In the tank you need to fix the anode, i.e. the metal billet itself and the cathode are a simple piece of metal. The larger its area, the higher the etching rate. The etching system is clearly shown in the picture below:
Plus from the power source (anode) is connected to the workpiece, and minus (cathode) into the solution. In this case, it is desirable to establish several negative contacts on all sides of the workpiece, then the etching will take place evenly on all sides.
A few words about the power source. I use a computer power supply, or rather, its 12-volt line. The higher the voltage, the higher the etching rate. You can use the usual charger for a cell phone, at its output 5 volts, this voltage will be quite enough. You should not increase the voltage by more than 12 volts, otherwise the process will go too actively, the protective layer of varnish will disappear, and the solution will overheat.
Having correctly connected all the wires, turn on the power supply. Bubbles will immediately start from the negative contact (cathode), which means that the process is going on. If the bubbles began to go from the workpiece, then you need to change the polarity of the power.
After several minutes of etching, a foam of a nasty yellow-green color forms on the surface of the solution.

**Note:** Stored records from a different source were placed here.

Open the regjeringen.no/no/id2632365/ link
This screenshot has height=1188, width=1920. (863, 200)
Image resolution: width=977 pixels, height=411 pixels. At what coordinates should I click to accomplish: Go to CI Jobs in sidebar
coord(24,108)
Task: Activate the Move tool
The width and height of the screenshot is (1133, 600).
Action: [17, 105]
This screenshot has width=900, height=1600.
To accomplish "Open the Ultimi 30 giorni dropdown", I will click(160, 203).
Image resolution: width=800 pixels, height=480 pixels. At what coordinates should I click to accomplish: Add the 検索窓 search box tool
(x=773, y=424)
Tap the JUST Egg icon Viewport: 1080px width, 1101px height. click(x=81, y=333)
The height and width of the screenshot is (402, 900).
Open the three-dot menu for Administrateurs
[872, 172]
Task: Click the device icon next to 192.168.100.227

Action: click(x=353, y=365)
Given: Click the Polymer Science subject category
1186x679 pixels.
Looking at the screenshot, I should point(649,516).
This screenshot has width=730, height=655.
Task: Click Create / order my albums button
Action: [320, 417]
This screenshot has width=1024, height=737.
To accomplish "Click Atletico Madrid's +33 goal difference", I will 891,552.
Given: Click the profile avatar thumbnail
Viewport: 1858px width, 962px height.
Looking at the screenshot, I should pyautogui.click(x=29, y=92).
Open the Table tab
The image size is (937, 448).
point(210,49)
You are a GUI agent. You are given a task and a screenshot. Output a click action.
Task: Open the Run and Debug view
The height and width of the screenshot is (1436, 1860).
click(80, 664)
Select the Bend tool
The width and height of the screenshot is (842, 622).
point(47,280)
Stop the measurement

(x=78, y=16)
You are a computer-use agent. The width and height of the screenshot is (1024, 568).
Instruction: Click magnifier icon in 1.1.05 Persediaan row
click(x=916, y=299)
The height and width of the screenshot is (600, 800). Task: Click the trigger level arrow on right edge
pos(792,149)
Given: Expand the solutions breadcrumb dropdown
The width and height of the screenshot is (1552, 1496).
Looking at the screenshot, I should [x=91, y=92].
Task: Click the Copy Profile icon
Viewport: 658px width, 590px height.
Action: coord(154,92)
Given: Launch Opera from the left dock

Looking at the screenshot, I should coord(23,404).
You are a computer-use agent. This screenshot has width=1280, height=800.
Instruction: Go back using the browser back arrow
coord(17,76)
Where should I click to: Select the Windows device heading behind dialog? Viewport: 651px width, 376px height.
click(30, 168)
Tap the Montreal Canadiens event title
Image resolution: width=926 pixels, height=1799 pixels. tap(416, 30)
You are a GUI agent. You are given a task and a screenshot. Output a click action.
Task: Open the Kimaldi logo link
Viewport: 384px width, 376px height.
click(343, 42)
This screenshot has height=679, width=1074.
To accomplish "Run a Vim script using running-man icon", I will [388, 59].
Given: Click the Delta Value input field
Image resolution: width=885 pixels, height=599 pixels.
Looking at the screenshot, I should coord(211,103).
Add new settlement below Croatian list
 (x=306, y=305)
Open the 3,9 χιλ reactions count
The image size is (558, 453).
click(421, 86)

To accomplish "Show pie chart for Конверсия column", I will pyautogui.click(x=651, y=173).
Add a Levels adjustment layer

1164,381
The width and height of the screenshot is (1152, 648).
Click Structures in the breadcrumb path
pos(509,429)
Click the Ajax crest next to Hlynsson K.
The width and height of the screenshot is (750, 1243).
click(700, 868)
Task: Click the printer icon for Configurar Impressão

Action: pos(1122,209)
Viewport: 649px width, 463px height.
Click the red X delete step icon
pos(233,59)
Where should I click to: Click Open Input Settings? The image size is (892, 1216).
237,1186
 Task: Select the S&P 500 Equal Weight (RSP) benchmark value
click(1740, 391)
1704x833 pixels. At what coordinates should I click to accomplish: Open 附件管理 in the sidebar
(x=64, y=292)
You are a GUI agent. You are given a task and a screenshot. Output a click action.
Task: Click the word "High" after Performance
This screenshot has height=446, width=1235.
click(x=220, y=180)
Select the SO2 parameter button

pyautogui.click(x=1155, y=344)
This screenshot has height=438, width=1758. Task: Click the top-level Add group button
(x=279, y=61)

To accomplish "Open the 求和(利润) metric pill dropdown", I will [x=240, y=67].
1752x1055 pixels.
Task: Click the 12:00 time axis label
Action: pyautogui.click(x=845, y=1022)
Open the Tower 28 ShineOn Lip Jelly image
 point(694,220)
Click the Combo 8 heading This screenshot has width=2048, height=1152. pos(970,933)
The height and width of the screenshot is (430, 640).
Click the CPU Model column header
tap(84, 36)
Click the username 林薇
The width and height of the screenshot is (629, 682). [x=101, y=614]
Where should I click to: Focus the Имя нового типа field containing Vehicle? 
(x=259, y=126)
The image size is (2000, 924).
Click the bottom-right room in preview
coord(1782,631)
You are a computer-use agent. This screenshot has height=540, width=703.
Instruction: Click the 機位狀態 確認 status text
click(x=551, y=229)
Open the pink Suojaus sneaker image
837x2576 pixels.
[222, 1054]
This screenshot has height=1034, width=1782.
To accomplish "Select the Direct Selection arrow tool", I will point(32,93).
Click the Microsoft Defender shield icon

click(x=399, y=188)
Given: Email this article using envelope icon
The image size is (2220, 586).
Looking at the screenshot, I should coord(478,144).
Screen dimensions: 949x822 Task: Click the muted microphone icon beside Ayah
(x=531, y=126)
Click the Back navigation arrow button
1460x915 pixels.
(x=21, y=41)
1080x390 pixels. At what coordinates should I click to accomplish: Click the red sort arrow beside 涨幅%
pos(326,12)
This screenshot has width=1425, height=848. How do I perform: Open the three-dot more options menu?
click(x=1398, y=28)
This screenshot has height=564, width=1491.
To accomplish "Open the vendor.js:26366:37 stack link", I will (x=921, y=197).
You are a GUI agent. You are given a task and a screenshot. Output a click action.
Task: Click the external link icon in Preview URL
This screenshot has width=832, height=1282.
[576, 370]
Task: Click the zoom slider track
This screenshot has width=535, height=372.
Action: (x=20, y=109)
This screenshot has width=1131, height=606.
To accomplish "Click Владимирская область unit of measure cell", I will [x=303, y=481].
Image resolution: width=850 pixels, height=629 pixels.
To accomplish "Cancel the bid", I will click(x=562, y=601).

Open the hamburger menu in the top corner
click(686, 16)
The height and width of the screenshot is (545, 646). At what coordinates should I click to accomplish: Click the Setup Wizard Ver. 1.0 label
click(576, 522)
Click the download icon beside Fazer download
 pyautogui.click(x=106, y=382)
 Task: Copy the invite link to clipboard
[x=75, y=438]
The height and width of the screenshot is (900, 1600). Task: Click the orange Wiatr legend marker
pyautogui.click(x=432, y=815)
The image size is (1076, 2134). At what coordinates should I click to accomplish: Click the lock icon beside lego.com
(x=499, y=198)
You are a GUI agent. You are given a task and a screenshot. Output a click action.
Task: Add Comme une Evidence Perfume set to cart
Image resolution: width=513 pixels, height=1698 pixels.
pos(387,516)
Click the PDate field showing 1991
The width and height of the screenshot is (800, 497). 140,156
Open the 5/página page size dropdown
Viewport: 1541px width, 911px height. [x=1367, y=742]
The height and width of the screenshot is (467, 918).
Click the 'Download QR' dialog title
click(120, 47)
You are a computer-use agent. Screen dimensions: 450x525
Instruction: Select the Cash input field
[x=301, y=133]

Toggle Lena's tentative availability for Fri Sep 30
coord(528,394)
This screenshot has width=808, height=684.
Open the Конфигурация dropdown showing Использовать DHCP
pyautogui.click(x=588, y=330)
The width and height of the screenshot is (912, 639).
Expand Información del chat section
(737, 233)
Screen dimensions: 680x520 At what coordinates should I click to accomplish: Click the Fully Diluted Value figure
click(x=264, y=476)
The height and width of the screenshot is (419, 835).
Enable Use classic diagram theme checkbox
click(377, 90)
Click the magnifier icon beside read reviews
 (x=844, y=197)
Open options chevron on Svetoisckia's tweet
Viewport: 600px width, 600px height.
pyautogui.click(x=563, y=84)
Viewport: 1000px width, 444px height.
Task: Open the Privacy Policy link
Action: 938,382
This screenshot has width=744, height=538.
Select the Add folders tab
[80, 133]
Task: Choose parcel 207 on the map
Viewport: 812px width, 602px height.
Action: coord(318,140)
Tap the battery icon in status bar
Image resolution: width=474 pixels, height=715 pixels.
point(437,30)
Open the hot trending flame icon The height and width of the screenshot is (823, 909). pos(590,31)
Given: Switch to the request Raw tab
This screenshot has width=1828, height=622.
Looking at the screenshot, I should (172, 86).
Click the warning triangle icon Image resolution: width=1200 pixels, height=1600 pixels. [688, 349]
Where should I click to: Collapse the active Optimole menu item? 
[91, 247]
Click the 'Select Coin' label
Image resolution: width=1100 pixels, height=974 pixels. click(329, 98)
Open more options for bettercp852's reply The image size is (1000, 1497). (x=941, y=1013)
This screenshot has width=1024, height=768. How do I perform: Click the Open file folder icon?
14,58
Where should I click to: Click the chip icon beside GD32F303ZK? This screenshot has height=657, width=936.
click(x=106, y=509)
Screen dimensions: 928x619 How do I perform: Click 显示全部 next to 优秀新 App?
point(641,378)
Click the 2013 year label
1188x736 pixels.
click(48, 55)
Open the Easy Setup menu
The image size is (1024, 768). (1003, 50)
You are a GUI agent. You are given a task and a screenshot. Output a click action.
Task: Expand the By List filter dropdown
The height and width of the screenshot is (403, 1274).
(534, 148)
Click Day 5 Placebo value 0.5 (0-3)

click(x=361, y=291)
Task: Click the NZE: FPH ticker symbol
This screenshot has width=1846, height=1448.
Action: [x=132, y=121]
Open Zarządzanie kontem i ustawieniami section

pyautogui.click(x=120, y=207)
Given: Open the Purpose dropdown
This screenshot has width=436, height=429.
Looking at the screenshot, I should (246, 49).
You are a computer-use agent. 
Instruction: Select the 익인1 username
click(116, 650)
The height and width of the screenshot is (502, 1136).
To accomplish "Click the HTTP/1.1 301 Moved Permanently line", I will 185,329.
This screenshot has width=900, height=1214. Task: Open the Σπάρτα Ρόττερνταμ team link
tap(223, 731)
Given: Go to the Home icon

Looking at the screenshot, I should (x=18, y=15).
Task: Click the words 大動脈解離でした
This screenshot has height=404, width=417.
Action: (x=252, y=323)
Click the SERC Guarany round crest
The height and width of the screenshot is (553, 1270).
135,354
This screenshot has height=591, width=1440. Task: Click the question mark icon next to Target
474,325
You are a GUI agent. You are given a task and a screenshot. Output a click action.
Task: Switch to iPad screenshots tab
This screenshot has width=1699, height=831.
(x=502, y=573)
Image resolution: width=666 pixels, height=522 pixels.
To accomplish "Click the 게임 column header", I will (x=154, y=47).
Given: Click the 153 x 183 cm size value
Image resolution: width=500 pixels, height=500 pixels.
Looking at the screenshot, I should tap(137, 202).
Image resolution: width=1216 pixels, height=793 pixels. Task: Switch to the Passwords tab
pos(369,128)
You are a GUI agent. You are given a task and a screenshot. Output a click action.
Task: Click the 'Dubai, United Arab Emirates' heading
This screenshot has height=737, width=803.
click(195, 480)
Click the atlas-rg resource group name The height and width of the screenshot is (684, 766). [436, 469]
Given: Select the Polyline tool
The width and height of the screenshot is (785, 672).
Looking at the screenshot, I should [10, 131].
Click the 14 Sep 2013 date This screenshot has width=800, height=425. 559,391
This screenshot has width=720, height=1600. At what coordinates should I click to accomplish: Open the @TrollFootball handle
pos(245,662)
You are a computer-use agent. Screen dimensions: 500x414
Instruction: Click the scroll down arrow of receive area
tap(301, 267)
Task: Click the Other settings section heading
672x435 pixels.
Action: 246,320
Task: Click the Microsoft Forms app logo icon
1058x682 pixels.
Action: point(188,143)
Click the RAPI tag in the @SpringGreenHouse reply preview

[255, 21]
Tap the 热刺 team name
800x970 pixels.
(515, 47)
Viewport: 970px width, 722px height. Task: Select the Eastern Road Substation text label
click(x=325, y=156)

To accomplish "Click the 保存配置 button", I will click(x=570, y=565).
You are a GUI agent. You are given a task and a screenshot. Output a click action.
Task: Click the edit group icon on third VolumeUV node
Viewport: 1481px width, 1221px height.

After 30-40 minutes, the workpiece can be removed from the solution by first turning off the power. It will be covered with a black coating, this is normal.
Step 5. Now it remains only to clean the metal from plaque, erase the toner or varnish, and if desired, sanded the surface again. Black coating is easily removed under a stream of ordinary water, varnish or toner is washed off with acetone or nail polish remover. Now it is clearly visible that the letters on the metal became embossed, the metal surface itself became opaque after etching.